Le Bonheur enchanté, opéra pour le mariage de Leopold Ier 

La première représentation de cet opéra a eu lieu le 21 juin au château d’Eggenberg, situé en périphérie de la ville. Ce lieu historique, jadis théâtre des intrigues familiales des Habsbourg-Eggenberg, accueille actuellement l’exposition Ambitions et Illusions, qui retrace l’histoire de ces lignées partagées entre ambitions politiques, manipulations et conspirations. Das verwunschene Glück d’Antonio Draghi et de l’empereur Leopold Ier a été proposée en trois représentations, dans une salle ornée de somptueuses peintures.

L’opéra, dont le titre original est Gl’Incantesimi disciolti (Sorcellerie dissoute), sur un livret italien de Nicolò Minato, fut composé pour célébrer le mariage de Leopold Ier avec Claudia Felicitas du Tyrol. Ce mariage, survenu à l’automne 1673 après le décès de sa première épouse, fut finalement célébré à Graz plutôt qu’à Vienne, où le deuil officiel interdisait la tenue des festivités. La construction du château d’Eggenberg fut alors achevée en toute hâte pour accueillir la mariée.

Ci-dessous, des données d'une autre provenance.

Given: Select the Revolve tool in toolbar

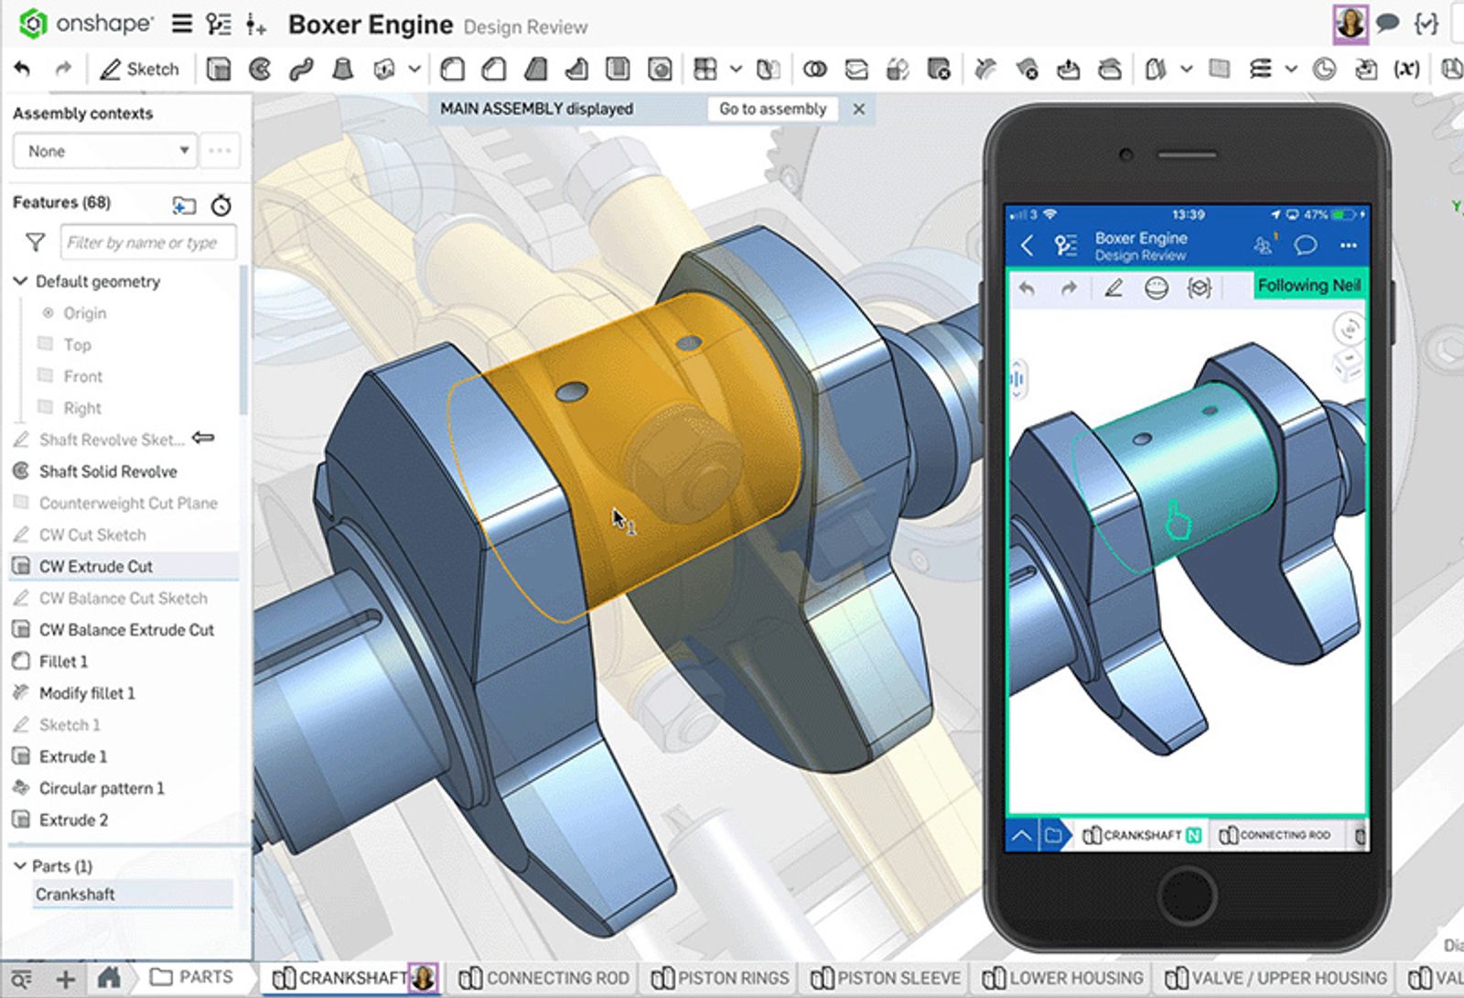Looking at the screenshot, I should [x=260, y=70].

Cet événement est considéré comme l’un des plus importants de l’histoire de Graz, comme en témoigne l’inscription « AVE CLAVDIA IMPERATRIX » gravée au-dessus du portail du château.

Mise en espace claire et expressive 

L’opéra met en scène des figures allégoriques représentant des personnages très probablement réels : Le Bonheur (chanté par Johanna Rosa Falkinger), Le Mensonge (Sophie Daneman), L’Affection (Julian Habermann), L’Égoïsme (Markus Schäfer), Le Bon Conseil (Dietrich Henschel), L’Envie et La Raison (Anna Manske). Ces allégories sont présentées sous forme de poupées grandeur nature en tissus colorés de Lilli Hartmann, manipulées selon les scènes tantôt par les quatre danseuses, tantôt par les chanteurs. Les danseuses assurent des parties de ballet modernisé, mêlé à une pantomime à la fois expressive et aisément compréhensible. Malgré ce double dédoublement — poupées, chanteurs et danseuses —, le récit demeure parfaitement lisible, grâce à une mise en espace claire et efficace. Quant à la partition originale, seules les parties vocales et la basse continue ont été conservées. Les ballets composés par Johann Heinrich Schmelzer (1623-1680) pour la première représentation dans le parc du château de Karlau ne nous sont pas parvenus.